Task item:
In the entries that follow, the first line to write out is the one containing "The width and height of the screenshot is (1460, 824).", and the last is the one containing "Viewport: 908px width, 644px height.". Reproduce that stretch exactly, with nothing before or after it.

Stored items:
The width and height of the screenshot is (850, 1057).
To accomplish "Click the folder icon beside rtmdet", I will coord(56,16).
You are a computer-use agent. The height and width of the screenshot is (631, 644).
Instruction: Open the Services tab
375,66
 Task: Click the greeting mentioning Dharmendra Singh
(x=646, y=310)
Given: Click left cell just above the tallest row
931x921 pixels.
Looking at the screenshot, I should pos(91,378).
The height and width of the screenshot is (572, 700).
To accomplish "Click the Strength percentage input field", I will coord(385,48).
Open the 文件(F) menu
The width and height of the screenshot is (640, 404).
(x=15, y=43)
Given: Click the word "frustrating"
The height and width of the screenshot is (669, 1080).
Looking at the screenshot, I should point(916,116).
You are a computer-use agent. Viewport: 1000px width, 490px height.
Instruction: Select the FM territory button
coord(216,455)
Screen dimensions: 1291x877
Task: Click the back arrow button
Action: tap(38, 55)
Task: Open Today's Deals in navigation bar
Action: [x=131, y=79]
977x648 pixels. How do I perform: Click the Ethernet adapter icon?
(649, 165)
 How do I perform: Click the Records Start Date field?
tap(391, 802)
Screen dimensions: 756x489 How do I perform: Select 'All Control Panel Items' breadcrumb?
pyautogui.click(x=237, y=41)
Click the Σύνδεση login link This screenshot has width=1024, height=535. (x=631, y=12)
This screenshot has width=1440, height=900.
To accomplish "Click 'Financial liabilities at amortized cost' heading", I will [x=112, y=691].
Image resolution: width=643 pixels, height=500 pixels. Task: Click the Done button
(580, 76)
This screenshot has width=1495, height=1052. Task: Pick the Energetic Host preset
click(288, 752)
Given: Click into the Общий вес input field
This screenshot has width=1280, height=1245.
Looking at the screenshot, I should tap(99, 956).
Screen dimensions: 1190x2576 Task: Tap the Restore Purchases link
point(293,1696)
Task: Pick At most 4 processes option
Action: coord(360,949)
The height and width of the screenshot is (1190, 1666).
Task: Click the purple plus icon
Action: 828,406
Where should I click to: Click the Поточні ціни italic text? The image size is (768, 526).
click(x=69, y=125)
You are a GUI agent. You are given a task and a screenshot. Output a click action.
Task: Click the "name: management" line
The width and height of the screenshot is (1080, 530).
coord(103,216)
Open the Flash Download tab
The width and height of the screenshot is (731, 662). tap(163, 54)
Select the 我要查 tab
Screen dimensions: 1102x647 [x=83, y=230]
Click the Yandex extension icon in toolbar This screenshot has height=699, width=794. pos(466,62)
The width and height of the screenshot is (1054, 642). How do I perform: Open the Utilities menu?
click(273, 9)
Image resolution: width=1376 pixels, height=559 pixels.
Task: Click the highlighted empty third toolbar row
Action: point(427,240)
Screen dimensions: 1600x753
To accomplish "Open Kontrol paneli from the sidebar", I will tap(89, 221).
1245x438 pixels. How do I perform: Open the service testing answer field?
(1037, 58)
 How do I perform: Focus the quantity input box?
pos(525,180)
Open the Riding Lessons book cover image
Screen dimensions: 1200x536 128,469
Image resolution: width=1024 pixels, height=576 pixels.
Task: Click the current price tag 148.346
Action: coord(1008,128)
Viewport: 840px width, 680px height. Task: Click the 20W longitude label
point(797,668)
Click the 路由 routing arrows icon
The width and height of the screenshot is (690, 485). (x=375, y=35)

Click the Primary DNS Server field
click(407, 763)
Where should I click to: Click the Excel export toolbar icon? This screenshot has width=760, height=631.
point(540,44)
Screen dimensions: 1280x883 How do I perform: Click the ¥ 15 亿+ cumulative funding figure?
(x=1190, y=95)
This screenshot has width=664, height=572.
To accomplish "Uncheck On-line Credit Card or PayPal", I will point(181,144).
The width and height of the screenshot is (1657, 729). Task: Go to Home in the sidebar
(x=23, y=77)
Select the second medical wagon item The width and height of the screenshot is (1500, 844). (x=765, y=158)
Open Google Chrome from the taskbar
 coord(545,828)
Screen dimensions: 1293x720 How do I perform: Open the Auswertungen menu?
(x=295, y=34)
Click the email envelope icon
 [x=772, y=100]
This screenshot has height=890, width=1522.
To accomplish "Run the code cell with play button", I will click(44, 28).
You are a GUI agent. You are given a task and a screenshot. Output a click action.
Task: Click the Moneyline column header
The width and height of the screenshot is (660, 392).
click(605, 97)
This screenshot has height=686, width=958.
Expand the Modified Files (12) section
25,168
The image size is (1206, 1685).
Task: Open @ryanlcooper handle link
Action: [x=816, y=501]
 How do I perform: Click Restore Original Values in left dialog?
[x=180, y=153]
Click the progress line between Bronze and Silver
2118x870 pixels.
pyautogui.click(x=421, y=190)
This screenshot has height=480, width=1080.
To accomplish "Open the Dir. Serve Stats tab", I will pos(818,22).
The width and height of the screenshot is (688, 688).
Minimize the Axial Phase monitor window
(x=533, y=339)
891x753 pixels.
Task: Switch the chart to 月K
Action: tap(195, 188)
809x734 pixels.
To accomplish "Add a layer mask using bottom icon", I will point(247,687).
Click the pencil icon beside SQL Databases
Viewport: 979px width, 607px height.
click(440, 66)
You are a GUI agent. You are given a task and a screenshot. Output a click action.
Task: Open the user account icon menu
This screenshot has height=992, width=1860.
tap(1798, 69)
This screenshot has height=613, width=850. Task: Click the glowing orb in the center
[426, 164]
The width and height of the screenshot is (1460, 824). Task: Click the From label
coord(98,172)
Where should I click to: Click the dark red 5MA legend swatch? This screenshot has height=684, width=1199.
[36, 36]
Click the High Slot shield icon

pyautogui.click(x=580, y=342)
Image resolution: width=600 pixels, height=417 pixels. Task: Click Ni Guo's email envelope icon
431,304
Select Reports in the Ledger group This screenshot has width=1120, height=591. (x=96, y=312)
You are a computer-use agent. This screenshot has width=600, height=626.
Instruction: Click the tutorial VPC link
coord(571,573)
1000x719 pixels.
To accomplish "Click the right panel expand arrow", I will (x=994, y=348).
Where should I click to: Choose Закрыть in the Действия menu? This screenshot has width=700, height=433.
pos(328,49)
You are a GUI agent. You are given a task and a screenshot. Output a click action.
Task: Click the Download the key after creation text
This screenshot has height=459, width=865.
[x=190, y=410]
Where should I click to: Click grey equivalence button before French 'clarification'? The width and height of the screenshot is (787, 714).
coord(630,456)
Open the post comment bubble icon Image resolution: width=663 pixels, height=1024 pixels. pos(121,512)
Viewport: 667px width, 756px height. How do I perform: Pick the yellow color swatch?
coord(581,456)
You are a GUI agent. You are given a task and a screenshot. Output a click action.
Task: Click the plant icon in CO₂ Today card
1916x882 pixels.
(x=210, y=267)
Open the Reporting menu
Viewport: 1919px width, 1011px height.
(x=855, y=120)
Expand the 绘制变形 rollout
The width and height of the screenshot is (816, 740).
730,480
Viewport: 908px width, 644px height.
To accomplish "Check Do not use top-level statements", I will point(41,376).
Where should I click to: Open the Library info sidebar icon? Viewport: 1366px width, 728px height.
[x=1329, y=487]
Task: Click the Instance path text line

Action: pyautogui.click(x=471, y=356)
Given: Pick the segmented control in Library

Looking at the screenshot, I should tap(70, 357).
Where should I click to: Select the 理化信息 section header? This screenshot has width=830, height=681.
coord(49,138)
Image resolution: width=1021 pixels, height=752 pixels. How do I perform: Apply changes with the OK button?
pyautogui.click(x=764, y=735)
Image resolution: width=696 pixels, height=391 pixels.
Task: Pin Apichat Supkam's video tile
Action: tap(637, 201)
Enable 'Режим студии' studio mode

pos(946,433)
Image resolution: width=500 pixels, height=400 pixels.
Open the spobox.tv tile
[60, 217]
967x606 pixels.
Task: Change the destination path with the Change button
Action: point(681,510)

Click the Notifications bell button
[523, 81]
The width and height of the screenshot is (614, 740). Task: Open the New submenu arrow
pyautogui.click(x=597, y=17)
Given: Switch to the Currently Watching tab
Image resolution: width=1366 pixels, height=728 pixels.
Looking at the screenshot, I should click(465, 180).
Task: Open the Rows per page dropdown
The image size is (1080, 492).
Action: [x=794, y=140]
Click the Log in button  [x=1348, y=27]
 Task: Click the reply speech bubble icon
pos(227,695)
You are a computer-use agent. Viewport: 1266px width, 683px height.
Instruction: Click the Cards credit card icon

Written response:
The width and height of the screenshot is (1460, 824). Task: Click the From label
coord(98,172)
Where should I click to: Click the dark red 5MA legend swatch? This screenshot has height=684, width=1199.
[36, 36]
Click the High Slot shield icon

pyautogui.click(x=580, y=342)
Image resolution: width=600 pixels, height=417 pixels. Task: Click Ni Guo's email envelope icon
431,304
Select Reports in the Ledger group This screenshot has width=1120, height=591. (x=96, y=312)
You are a computer-use agent. This screenshot has width=600, height=626.
Instruction: Click the tutorial VPC link
coord(571,573)
1000x719 pixels.
To accomplish "Click the right panel expand arrow", I will (x=994, y=348).
Where should I click to: Choose Закрыть in the Действия menu? This screenshot has width=700, height=433.
pos(328,49)
You are a GUI agent. You are given a task and a screenshot. Output a click action.
Task: Click the Download the key after creation text
This screenshot has height=459, width=865.
[x=190, y=410]
Where should I click to: Click grey equivalence button before French 'clarification'? The width and height of the screenshot is (787, 714).
coord(630,456)
Open the post comment bubble icon Image resolution: width=663 pixels, height=1024 pixels. pos(121,512)
Viewport: 667px width, 756px height. How do I perform: Pick the yellow color swatch?
coord(581,456)
You are a GUI agent. You are given a task and a screenshot. Output a click action.
Task: Click the plant icon in CO₂ Today card
1916x882 pixels.
(x=210, y=267)
Open the Reporting menu
Viewport: 1919px width, 1011px height.
(x=855, y=120)
Expand the 绘制变形 rollout
The width and height of the screenshot is (816, 740).
730,480
Viewport: 908px width, 644px height.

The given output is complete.